Las multinacionales del tabaco perdieron hoy el pulso con el Gobierno de Australia a raíz de que la Justicia desestimara su recurso contra ley que obliga a que los paquetes de cigarrillos sean homogéneos y sin publicidad.

El Tribunal Superior de Canberra dictaminó que la ley, que entrará en vigor el próximo 1 de diciembre, no contraviene la Constitución ni infringe los derechos de propiedad intelectual como denuncia la industria tabaquera.

Australia se convierte así en el primer país en adoptar el empaquetado genérico, sin marcas ni textos de promoción del tabaco, mientras que otros países como Gran Bretaña, Canadá o Estados Unidos se estudian medidas similares

Encabezados por la británica British American Tobacco (con marcas internacionales como Lucky Strike), los demandantes incluyen a Japan Tobacco International, Imperial Tobacco (Cohiba o Golden Virginia) y Philip Morris (Marlboro, L&M o Chesterfield).

"Al menos una mayoría de este tribunal opina que la ley no es contraria (a la Constitución de Australia)", afirmaron los jueces, que presentarán sus argumentaciones en una fecha posterior.

Las compañías no podrán recurrir la sentencia y tendrán que empezar a empaquetar el tabaco en cajetillas de color verde oliva, con tipografía homogénea y en letra pequeña la marca, a partir de la fecha de entrada en vigor de la nueva ley.

Además, las advertencias sanitarias con tumores cancerígenos y bebés enfermos que ocuparán el 75 % de la parte frontal de los envoltorios y el 90 % de la posterior.

Uno de los más firmes defensores de la ley es la fiscal general australiana, Nicola Roxon, exministra de Sanidad y cuyo padre murió de cáncer de esófago provocado por el tabaco cuando ella tenía 10 años.

"Es un hito para el control del tabaco en el mundo.
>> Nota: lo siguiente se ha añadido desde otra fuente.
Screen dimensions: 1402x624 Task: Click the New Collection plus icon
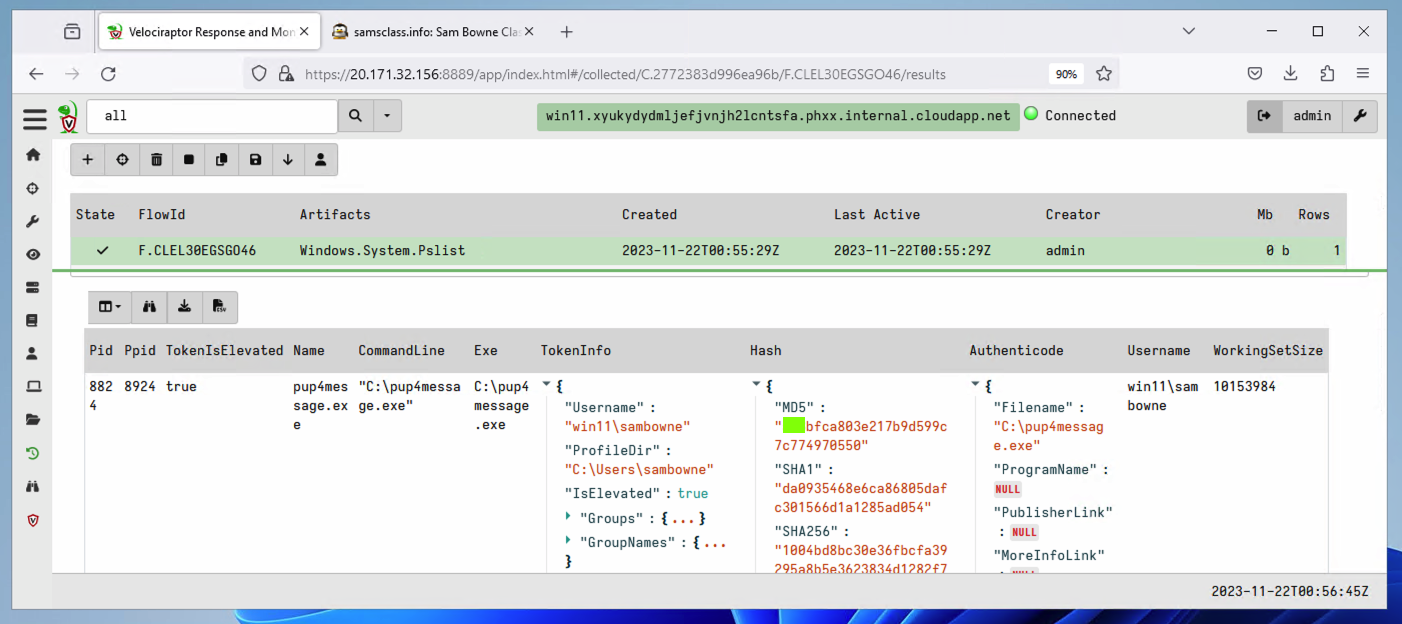(x=88, y=160)
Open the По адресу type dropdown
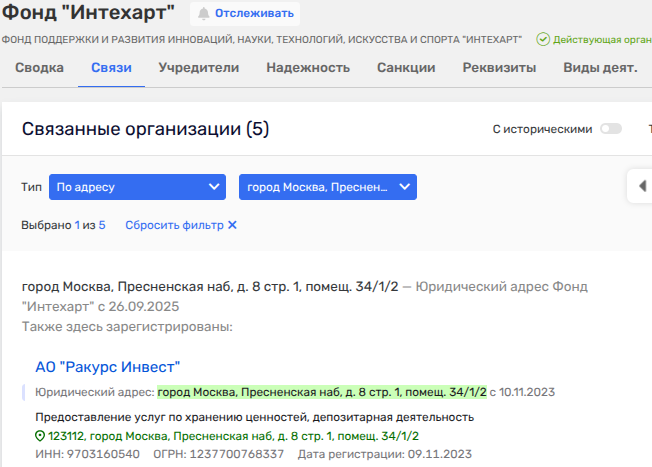Screen dimensions: 652x467 tap(137, 187)
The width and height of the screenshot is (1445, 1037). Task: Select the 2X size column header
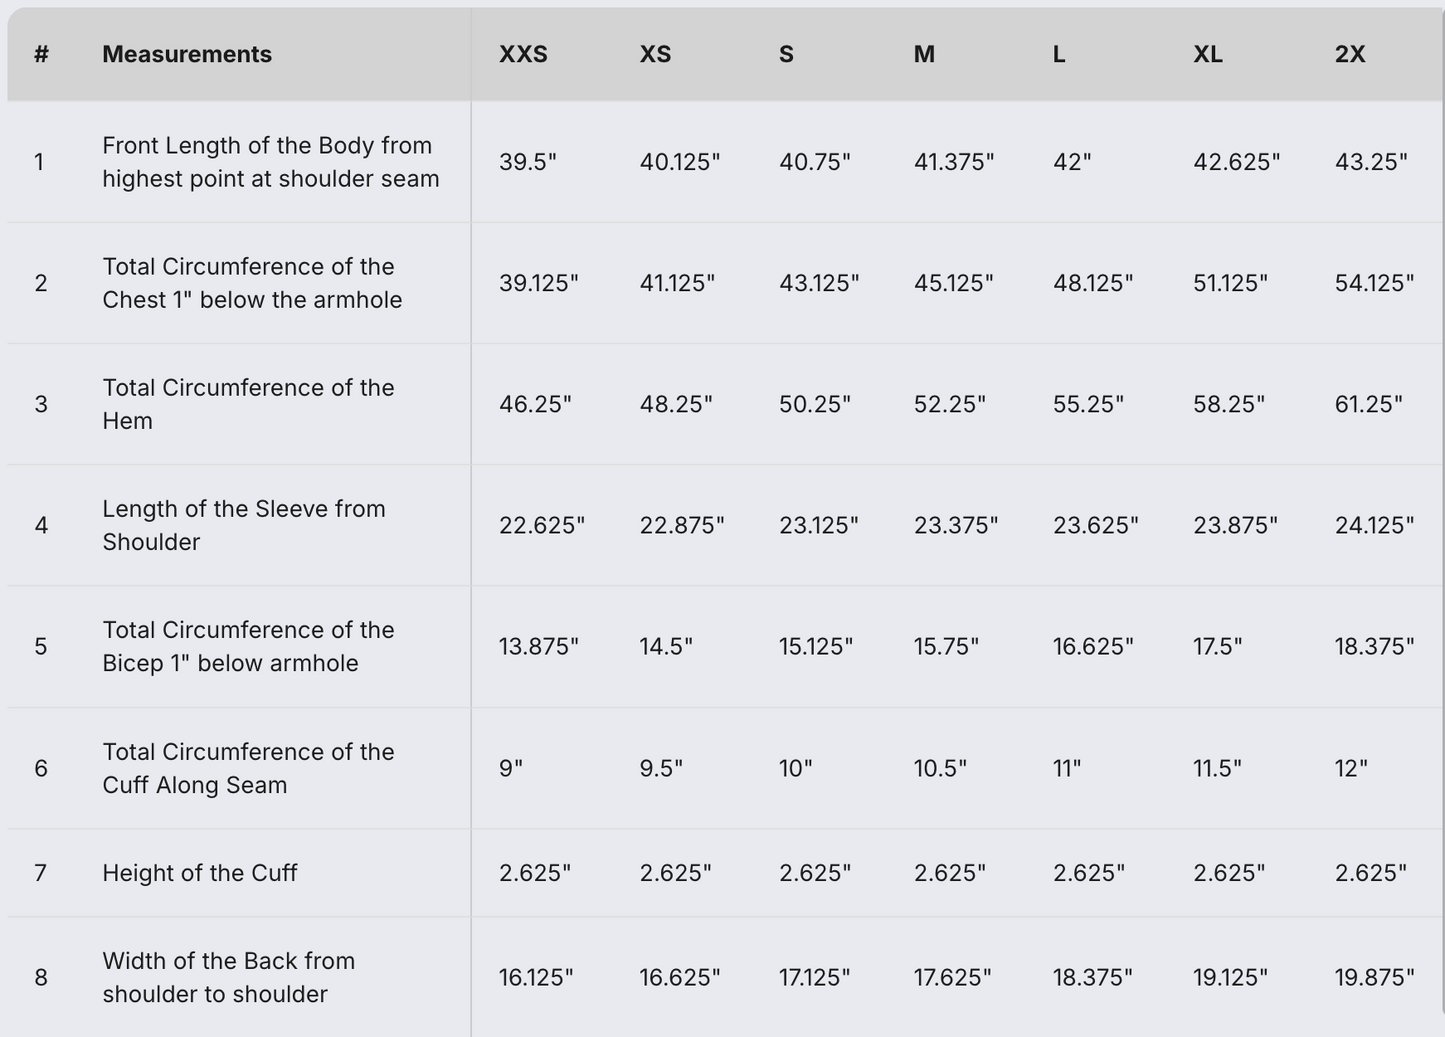[x=1349, y=54]
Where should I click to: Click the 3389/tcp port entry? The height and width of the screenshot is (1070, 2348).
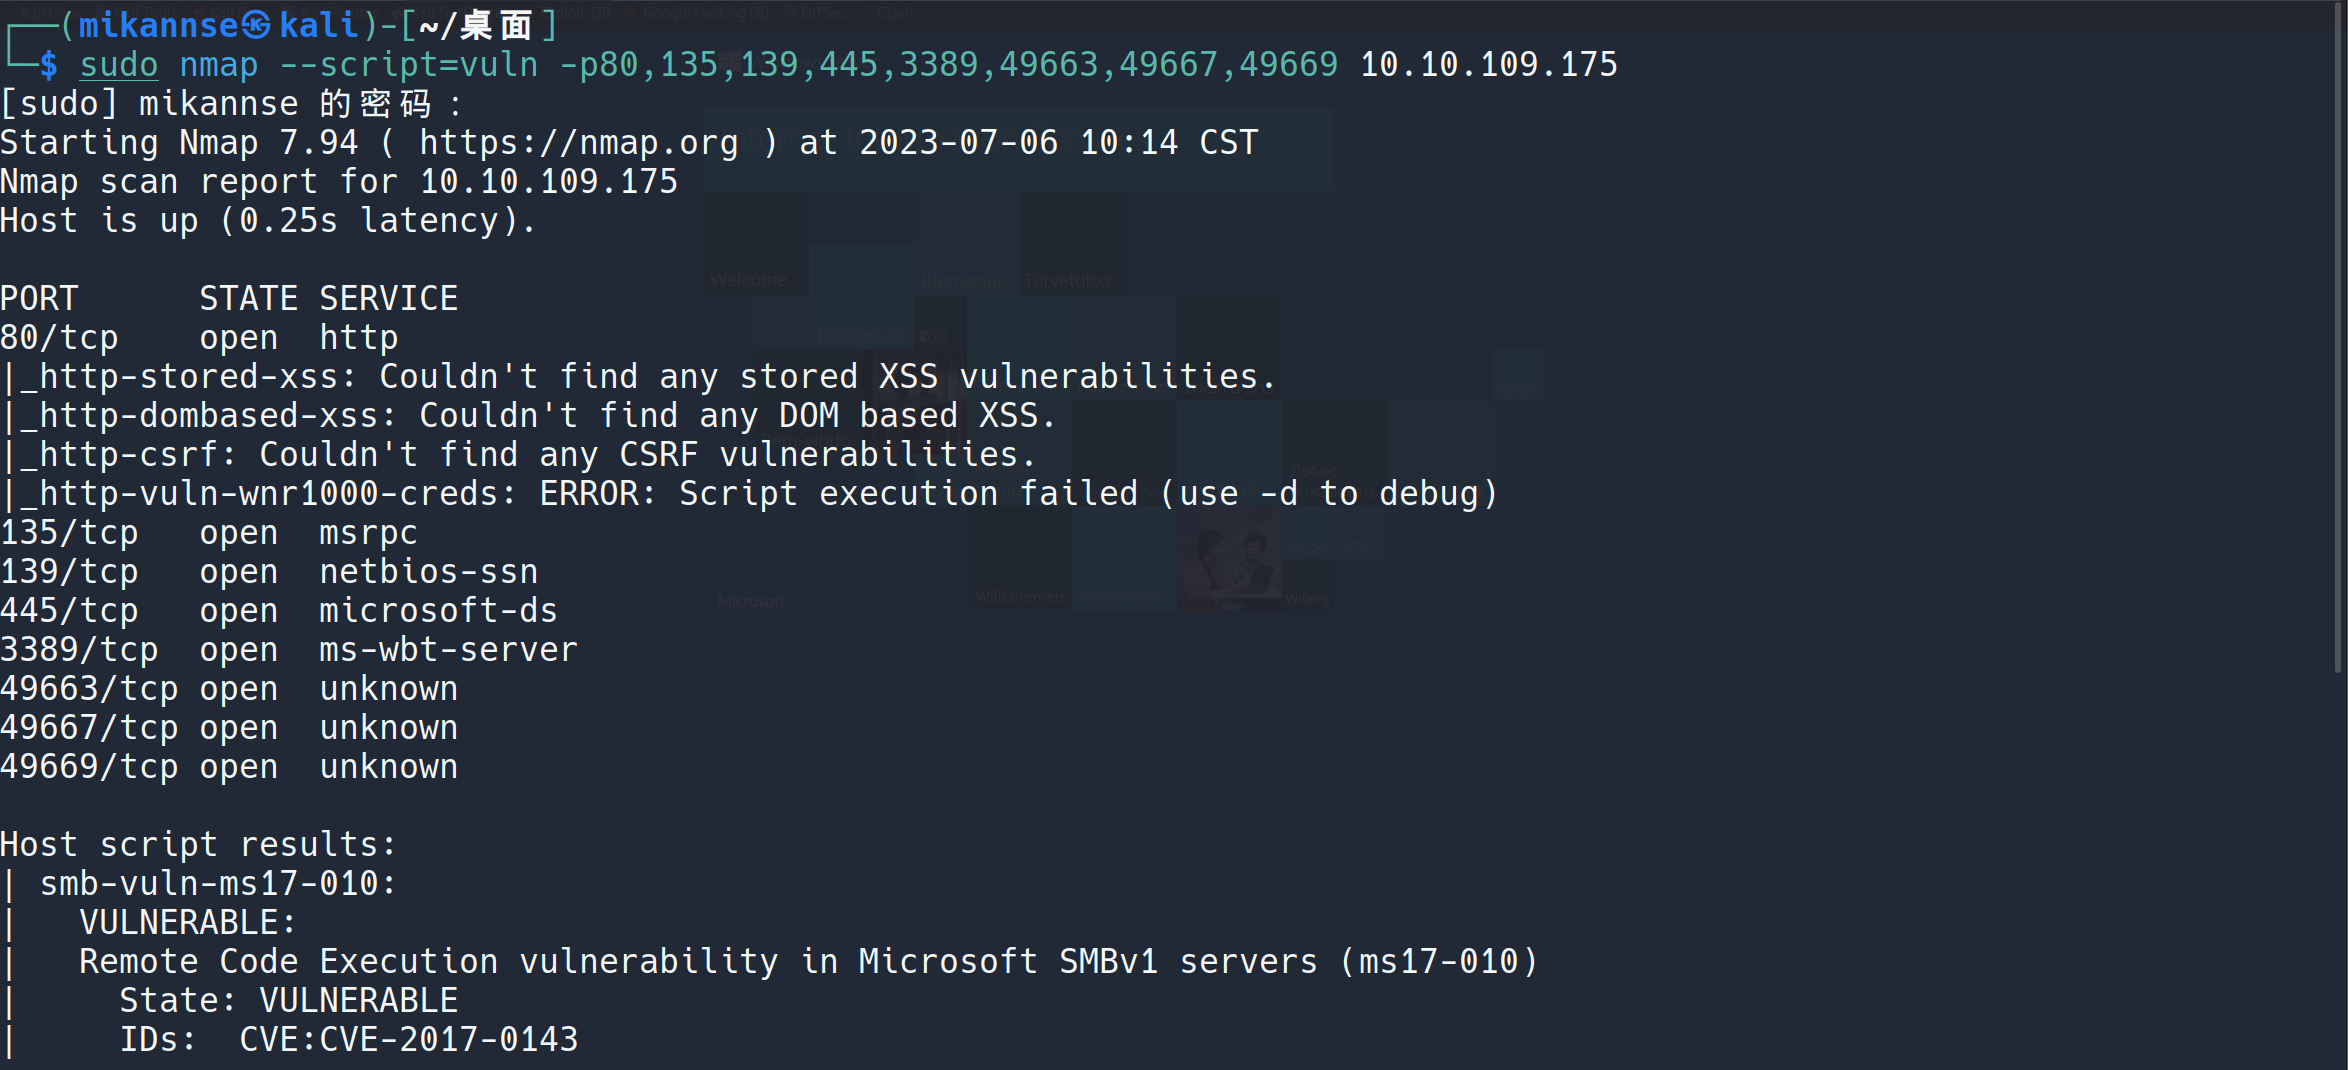79,650
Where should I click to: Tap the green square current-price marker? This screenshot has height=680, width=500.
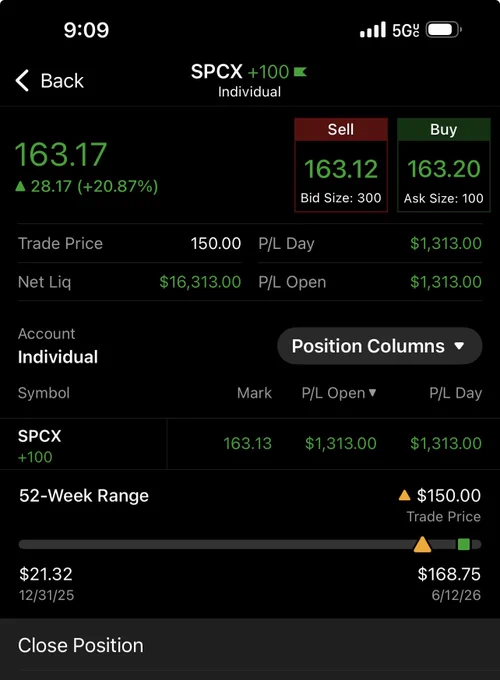(x=464, y=544)
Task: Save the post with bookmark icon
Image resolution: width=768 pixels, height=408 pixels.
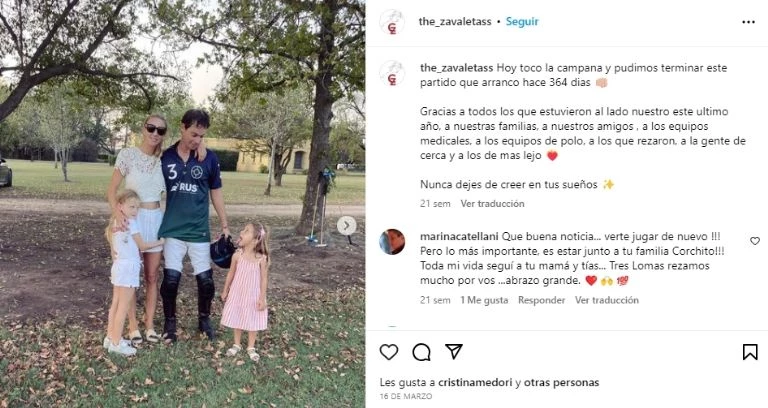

Otros países podrían considerar ahora tomar medidas parecidas", declaró Roxon.

Tras conocer el veredicto, el presidente del Consejo de Tabaco y Salud, Mike Daube, afirmó que se trata de "una victoria masiva para la salud pública" y "la peor derrota de la industria tabacalera mundial".

Daube, que dirigió el comité que asesoró al Gobierno sobre la ley, recordó que "las compañías tabaqueras se han opuesto al empaquetado homogéneo con más ferocidad que contra cualquier otra medida".

Las empresas tabaqueras insisten en que la ley les causará pérdidas millonarias y que viola sus derechos de propiedad intelectual al prohibirles utilizar sus logotipos.

El portavoz de British American Tobacco, Scott McIntyre se mostró "extremadamente defraudado" con la decisión del Tribunal Superior y agregó a la prensa, que "al final del día nadie gana con el empaquetado homogéneo excepto los criminales que venden cigarrillos en Australia".

El portavoz indicó que no obstante cumplirán con la normativa, aunque consideran que "el Gobierno no tiene el derecho de sustraer la propiedad intelectual de las compañías".

Para Sonia Steward, portavoz de Imperial Tobacco, "la legislación facilitará el trabajo de los contrabandistas al abaratar sus costes" y precisó que el Estado debería compensar a las compañías por privarles de su imagen de marca.

Algunos países como Honduras, la República Dominicana y Ucrania se han opuesto en la Organización Mundial del Comercio (OMC) a la normativa australiana al considerar que vulnera los derechos de propiedad intelectual.

Según las autoridades hondureñas, la legislación elimina "la función básica de una marca, que es permitir a los consumidores distinguir productos de distintas compañías".

Los denunciantes también alegan que la normativa australiana pondrá restricciones al comercio al regular el empaquetado del tabaco, aunque de hecho sus exportaciones a Australia tienen un volumen poco significante.

En los años 90, el Ejecutivo de Camberra prohibió la publicidad del tabaco en cualquier medio de comunicación y soporte, así como el patrocinio de todo tipo de evento.

Unos 15.000 australianos mueren cada año a causa de dolencias relacionadas con el tabaquismo, un hábito que según fuentes oficiales cuesta cada año unos 31.871 millones de dólares a la arcas del Estado de este país oceánico.

El Gobierno aspira a recortar el número de personas fumadoras del 15 % de la población actual al 10 % en 2018.

Otros países como Gran Bretaña, Canadá o Nueva Zelanda estudian medidas similares a la adoptada por Australia.